• _SELECTED EXTRACT_
— Begin —
Here I'm posting a complete C program to implement a two pass assembler. A 2-pass assembler is a program that accepts an assembly language program as input and produces its machine language equivalent along with the information for the loader. The assembling of source program to object code requires to accomplish following functions.
- Convert mnemonic opcodes to their machine language equivalent.(e.g, LDA to 00)
- Convert symbolic operands to their equivalent machine address (eg, LOOP to 2045)
- Allocate necessary memory.
- Convert data constants to internal machine equivalents.
- Write the object program and assembly listing.
A two pass assembler do these functions in two passes ,i.e., two times the input programs will be scanned/processed.
PASS 1
- Assign addresses to all statements in the program.
- Addresses of symbolic labels are stored.
- Some assemble directives will be processed.
PASS 2
- Translate opcodes and symbolic operands.
- Generate data values defined by BYTE,WORD etc.
- Assemble directives will be processed.
- Write the object program and assembly listing.
ASSEMBLER.C
/*
PROGRAM NAME: ASSEMBLER.C
AIM: TO IMPLEMENT A TWO-PASS ASSEMBLER
INPUT: "input.txt"
OUTPUT: "inter.txt" , "output.txt"
DATE: 08/09/2011
*/
#include<stdio.h>
#include<string.h>
void chk_label();
void chk_opcode();
void READ_LINE();
struct optab
{
char code[10],objcode[10];
}myoptab[3]={
{"LDA","00"},
{"JMP","01"},
{"STA","02"}
};
struct symtab{
char symbol[10];
int addr;
}mysymtab[10];
int startaddr,locctr,symcount=0,length;
char line[20],label[8],opcode[8],operand[8],programname[10];
// void PASS1()
{
FILE *input,*inter;
input=fopen("input.txt","r");
inter=fopen("inter.txt","w");
printf("LOCATION LABEL\tOPERAND\tOPCODE\n");
printf("_____________________________________");
fgets(line,20,input);
READ_LINE();
if(!strcmp(opcode,"START"))
{
startaddr=atoi(operand);
locctr=startaddr;
strcpy(programname,label);
fprintf(inter,"%s",line);
fgets(line,20,input);
}
else
{
programname[0]='\0';
startaddr=0;
locctr=0;
}
printf("\n %d\t %s\t%s\t %s",locctr,label,opcode,operand);
while(strcmp(line,"END")!=0)
— End —
• _SUPPLIED INFORMATION_
— Begin —
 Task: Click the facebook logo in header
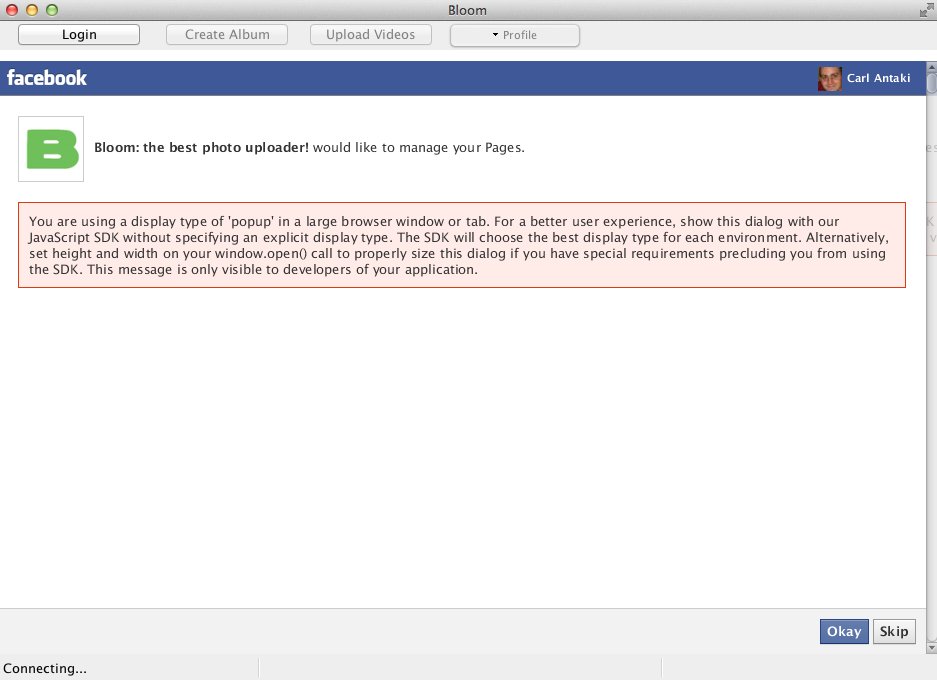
— End —
• _TASK_
In the two-pass assembler text above, what machine language equivalent is given for the mnemonic opcode LDA? The data shown after the text are separate material and have no connection to it.

• _EXPECTED OUTPUT_
00